** Opening Records to process block **
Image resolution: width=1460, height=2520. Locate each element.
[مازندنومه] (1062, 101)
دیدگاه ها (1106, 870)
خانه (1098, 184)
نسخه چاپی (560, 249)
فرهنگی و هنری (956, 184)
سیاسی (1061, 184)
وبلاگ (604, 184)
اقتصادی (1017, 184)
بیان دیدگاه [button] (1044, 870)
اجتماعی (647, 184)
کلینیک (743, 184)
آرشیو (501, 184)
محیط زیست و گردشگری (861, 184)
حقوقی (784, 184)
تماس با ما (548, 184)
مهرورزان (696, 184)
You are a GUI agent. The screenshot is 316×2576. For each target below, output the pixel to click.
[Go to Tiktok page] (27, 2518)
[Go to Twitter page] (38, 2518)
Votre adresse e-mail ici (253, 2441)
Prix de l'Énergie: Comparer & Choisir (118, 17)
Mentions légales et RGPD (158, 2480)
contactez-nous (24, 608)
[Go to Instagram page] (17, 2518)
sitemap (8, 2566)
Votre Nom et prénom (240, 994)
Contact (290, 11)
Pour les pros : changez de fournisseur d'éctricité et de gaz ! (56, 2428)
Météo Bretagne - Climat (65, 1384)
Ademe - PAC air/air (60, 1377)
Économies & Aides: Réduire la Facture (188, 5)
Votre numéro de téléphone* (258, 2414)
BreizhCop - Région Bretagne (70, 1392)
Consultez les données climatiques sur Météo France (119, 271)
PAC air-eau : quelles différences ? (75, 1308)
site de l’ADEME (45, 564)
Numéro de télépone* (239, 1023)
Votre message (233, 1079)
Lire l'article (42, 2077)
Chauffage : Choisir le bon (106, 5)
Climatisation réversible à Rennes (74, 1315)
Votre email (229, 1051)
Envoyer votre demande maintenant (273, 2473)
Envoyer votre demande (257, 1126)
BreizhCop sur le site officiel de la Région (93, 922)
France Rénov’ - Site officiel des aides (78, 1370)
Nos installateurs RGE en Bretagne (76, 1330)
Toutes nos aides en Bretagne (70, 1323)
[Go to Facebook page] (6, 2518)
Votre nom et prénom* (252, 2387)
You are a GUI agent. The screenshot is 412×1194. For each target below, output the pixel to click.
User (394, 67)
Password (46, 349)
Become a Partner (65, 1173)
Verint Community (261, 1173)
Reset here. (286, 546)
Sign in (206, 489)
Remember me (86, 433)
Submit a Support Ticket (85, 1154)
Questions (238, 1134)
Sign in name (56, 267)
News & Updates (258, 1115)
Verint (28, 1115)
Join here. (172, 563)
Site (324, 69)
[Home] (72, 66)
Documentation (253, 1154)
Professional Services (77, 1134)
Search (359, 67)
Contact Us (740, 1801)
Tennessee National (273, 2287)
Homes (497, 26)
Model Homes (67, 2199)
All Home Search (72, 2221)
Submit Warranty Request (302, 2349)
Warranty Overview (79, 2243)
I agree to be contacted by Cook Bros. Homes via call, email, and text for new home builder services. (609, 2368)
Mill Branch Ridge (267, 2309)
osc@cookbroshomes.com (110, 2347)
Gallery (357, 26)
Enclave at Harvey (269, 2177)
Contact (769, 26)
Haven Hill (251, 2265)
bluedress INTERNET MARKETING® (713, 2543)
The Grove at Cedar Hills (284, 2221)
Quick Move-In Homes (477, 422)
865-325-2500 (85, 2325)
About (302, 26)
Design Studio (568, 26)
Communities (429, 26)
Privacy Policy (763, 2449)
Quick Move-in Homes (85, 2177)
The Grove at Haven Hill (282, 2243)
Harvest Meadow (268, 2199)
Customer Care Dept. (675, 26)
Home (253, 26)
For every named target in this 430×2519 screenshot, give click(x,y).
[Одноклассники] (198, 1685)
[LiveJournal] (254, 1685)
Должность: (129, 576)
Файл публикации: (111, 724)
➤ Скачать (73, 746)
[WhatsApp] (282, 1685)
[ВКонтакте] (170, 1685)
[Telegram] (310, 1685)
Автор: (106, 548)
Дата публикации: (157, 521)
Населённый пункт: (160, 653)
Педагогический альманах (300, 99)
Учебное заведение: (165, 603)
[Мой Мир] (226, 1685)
** Closing Records to process block **
Number of lines in the records above holding the word "Choisir": state it and nothing else.

2